En relación con todos estos hechos, que tuvieron relación con Mons. Guerra Campos y que dieron lugar a tanto y a veces indigno tratamiento de su persona y sus cualidades, puedo revelar algo de singular interés. En uno de mis viajes a Roma, que solían durar siempre una semana, me llamó Mons. Benelli, Sustituto de la Secretaría de Estado, y me rogó que una vez en España hablase a Mons. Guerra, como amigo y como Metropolitano suyo que yo era, y le dijese que él –Mons. Benelli– deseaba hablar con Mons. Guerra, después que fuese a Roma, tan pronto como pudiese; que le estimaba y quería mucho desde los tiempos de estudiante en la Gregoriana, que sabía lo mucho que valía , etc… Francamente daba a entender que sería una entrevista muy grata y tendente a eliminar obstáculos para una inteligencia mutua y un comportamiento sucesivo que sería muy provechoso.

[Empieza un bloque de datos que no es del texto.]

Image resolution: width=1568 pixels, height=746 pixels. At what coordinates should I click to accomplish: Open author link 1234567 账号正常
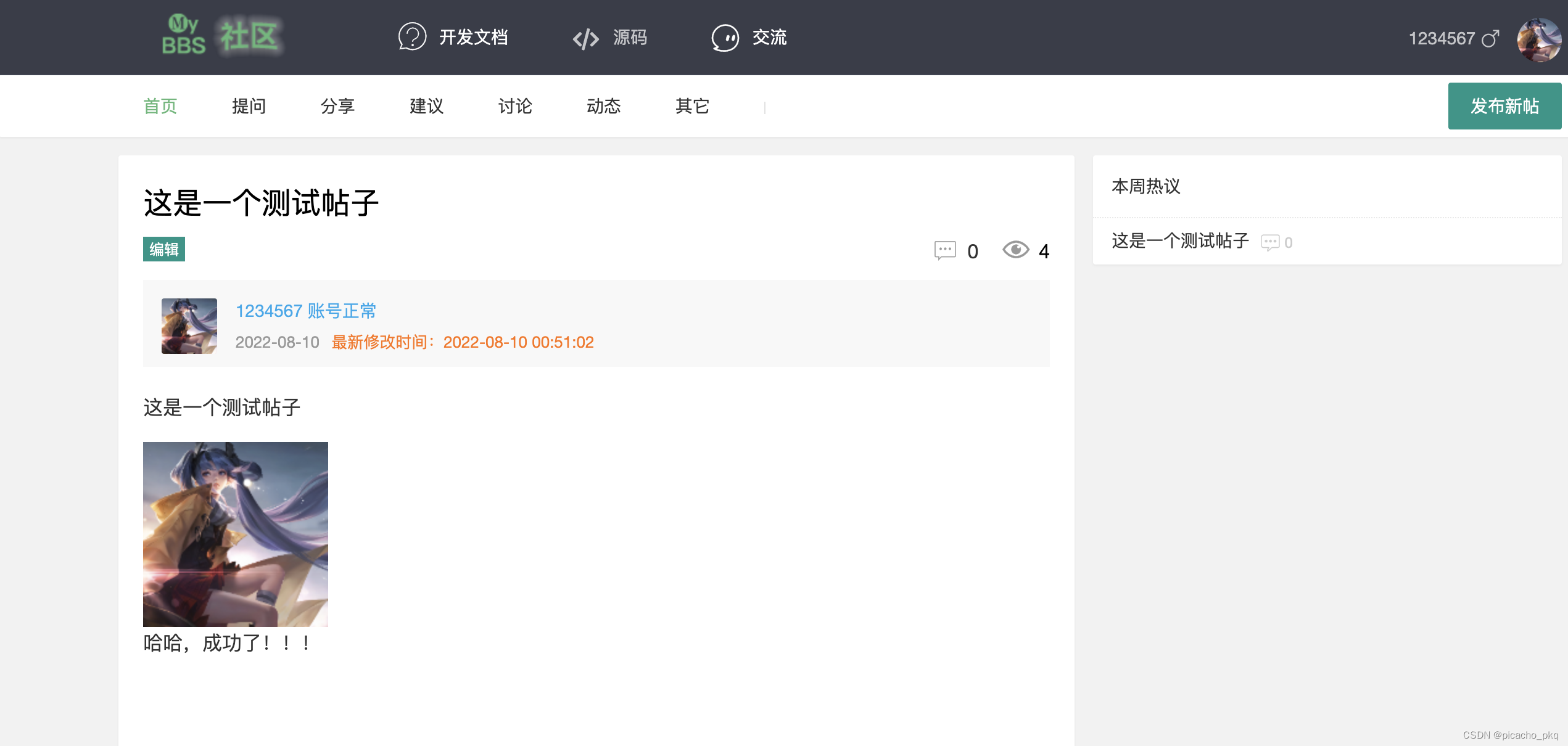305,311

Cuando llegué a España, llamé enseguida a Mons. Guerra y le expuse lo que se me había dicho. Recibió la comunicación con ánimo tranquilo, sin darle mayor importancia; y al poco tiempo fue a Roma. Pero la fatalidad hizo que Mons. Benelli no estuviera. Le dijeron que había tenido que acudir a una Diócesis del Sur de Italia, donde había un conflicto muy serio y no había dejado recado ninguno para su visitante. Esperó tres o cuatro días; y, sin más, se volvió a España. Probablemente de haberse producido la entrevista, habrían cambiado muchas cosas.
Mons. Guerra volvió a su Diócesis y siguió trabajando en jornadas agotadoras, recibiendo a sacerdotes a veces hasta las cuatro de la tarde, comiendo pobremente, asistido por una prima suya progresivamente enferma, visitando parroquias, haciéndose presente en las fiestas de los pueblos grandes y pequeños, recuperando con laborioso esfuerzo el patrimonio artístico de la Diócesis, fomentando la creatividad en museos y escuelas, atendiendo a la formación de los seglares en una Escuela de Teología instituida ad hoc, intentó establecer lazos culturales de Cuenca con América, concretamente con la República de Santo Domingo, dio a conocer la joya cultural y pastoral del Catecismo Trilingüe, viajó a América y asistió a la Canonización del P. Juan del Castillo, conquense, en Paraguay martirizado en 1626 con otros jesuitas, y conmovió al Papa hasta moverle a decir: “¡Cuenca, ¡bendita!”.
Don José siguió su curso, cada vez más pobre de recursos y más rico en virtudes. Una de sus últimas obras, pensando siempre en la ayuda del clero diocesano, fue la construcción de la Casa Sacerdotal de la Diócesis.
Al cumplir los 75 años, le fue aceptada la renuncia, que más de una vez había presentado, y el que calificaron de intelectual etéreo, que se movía en el campo de las abstracciones, dejó recuperados para la Diócesis monumentos notables, dio vigor a la Cáritas Diocesana, y realizó obras de restauración y conservación en 337 templos parroquiales, ermitas, conventos y monasterios.
Felicito al autor de este libro por el esfuerzo que ha hecho para recopilar datos, que de otro modo podrían olvidarse, y ofrecernos una magnífica síntesis de trabajo y vida de un Obispo extraordinario.